YOUR GOAL = Copy out everything from the line containing "Select the Output tab" down to the line containing "[x=127, y=136]", both of those lines included. Leave out any pictures.

DATASET EXCERPTS =
◆ ◆ ◆

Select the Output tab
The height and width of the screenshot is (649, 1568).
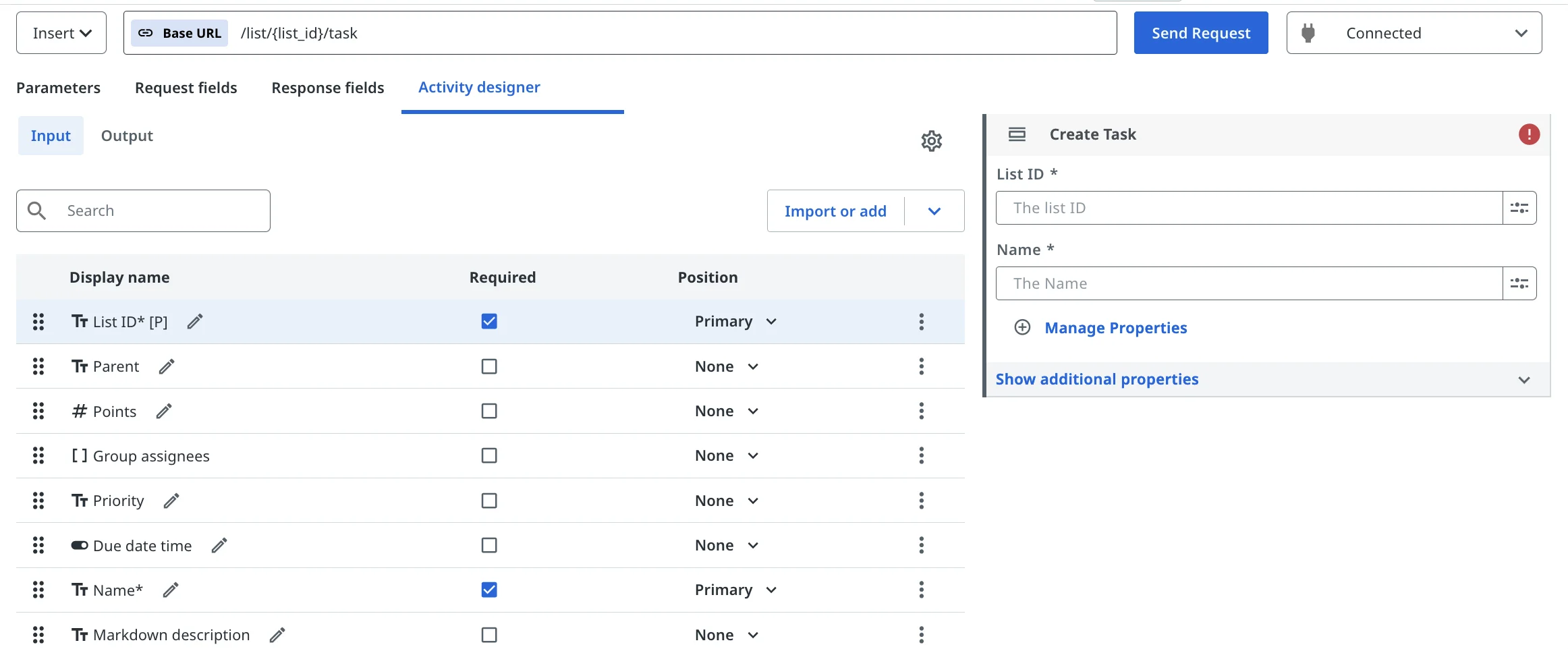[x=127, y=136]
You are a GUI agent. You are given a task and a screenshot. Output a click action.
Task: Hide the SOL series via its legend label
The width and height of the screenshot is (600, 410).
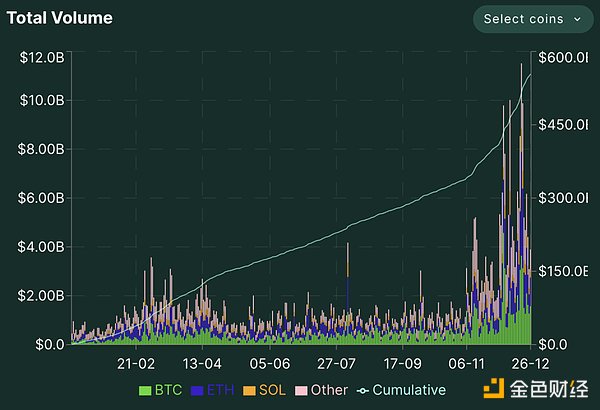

◆ ◆ ◆

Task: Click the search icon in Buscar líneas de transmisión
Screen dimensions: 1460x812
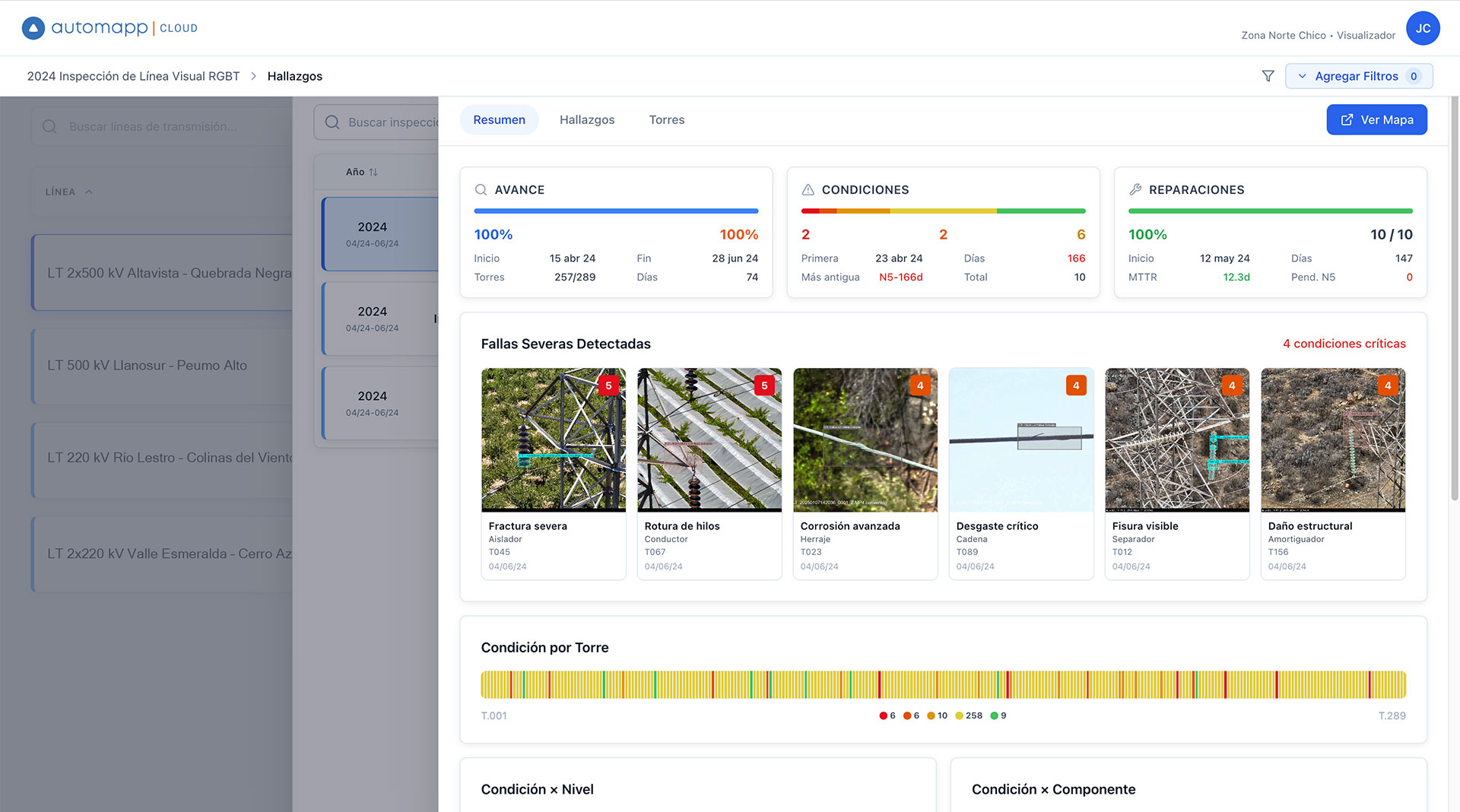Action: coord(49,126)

◆ ◆ ◆

SOLUTION TO THE PROBLEM =
Select the Output tab
The height and width of the screenshot is (649, 1568).
[x=127, y=136]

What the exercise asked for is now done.